## Records supplied
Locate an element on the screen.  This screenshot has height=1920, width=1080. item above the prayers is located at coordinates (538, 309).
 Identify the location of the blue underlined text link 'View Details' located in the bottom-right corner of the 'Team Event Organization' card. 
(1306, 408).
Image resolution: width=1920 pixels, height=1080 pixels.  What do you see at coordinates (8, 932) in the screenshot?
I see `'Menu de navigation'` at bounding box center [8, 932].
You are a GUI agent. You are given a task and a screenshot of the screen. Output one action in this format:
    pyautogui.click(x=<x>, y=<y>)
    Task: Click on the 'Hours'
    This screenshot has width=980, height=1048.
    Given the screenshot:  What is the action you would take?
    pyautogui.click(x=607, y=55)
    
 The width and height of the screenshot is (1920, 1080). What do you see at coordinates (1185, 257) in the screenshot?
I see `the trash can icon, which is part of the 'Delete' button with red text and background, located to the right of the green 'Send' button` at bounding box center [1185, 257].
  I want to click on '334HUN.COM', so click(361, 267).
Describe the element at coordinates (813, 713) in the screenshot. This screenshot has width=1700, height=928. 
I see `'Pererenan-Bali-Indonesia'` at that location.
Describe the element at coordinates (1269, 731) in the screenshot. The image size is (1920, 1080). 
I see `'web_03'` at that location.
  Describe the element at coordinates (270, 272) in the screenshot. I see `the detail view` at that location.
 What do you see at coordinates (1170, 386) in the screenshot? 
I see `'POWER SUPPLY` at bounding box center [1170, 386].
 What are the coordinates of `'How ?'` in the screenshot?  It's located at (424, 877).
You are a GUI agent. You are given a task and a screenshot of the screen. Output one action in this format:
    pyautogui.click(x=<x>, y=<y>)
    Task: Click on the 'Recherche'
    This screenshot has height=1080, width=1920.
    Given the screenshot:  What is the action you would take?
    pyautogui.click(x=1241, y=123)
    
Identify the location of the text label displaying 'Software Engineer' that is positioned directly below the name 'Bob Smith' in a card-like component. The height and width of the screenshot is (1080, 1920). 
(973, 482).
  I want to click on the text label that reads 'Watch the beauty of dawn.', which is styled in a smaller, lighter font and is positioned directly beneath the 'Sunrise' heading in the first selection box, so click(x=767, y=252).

## Stated goal
Print the lines starting at the one containing "Identify the location of the text" and ending at the one containing "(973, 482).", reproducing them character for character.

## Output of the task
Identify the location of the text label displaying 'Software Engineer' that is positioned directly below the name 'Bob Smith' in a card-like component. The height and width of the screenshot is (1080, 1920). 
(973, 482).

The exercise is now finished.